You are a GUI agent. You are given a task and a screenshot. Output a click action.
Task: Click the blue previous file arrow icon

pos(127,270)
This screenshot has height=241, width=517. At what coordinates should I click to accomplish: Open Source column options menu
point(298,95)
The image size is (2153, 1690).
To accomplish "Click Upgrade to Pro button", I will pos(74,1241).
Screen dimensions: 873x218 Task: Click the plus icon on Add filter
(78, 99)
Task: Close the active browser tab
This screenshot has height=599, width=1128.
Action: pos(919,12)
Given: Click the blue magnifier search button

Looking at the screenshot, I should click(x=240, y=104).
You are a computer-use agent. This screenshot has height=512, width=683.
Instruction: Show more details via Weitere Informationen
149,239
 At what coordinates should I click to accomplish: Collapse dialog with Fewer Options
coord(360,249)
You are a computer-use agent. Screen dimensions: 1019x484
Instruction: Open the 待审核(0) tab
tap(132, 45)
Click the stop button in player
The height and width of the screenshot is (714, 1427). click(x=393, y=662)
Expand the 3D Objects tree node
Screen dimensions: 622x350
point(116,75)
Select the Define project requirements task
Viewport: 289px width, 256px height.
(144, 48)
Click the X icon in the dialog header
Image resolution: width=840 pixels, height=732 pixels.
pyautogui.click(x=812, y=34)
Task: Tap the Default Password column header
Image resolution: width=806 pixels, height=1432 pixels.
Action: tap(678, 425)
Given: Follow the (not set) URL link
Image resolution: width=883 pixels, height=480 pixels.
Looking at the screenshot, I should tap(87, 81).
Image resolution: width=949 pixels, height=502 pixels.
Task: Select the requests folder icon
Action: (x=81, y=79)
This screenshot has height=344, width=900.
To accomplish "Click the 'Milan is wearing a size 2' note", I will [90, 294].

==========

Starting with the line that contains "Click the stop button in player", restate every line up to and including the last one above, exactly.

The answer
Click the stop button in player
The height and width of the screenshot is (714, 1427). click(x=393, y=662)
Expand the 3D Objects tree node
Screen dimensions: 622x350
point(116,75)
Select the Define project requirements task
Viewport: 289px width, 256px height.
(144, 48)
Click the X icon in the dialog header
Image resolution: width=840 pixels, height=732 pixels.
pyautogui.click(x=812, y=34)
Task: Tap the Default Password column header
Image resolution: width=806 pixels, height=1432 pixels.
Action: tap(678, 425)
Given: Follow the (not set) URL link
Image resolution: width=883 pixels, height=480 pixels.
Looking at the screenshot, I should tap(87, 81).
Image resolution: width=949 pixels, height=502 pixels.
Task: Select the requests folder icon
Action: (x=81, y=79)
This screenshot has height=344, width=900.
To accomplish "Click the 'Milan is wearing a size 2' note", I will [90, 294].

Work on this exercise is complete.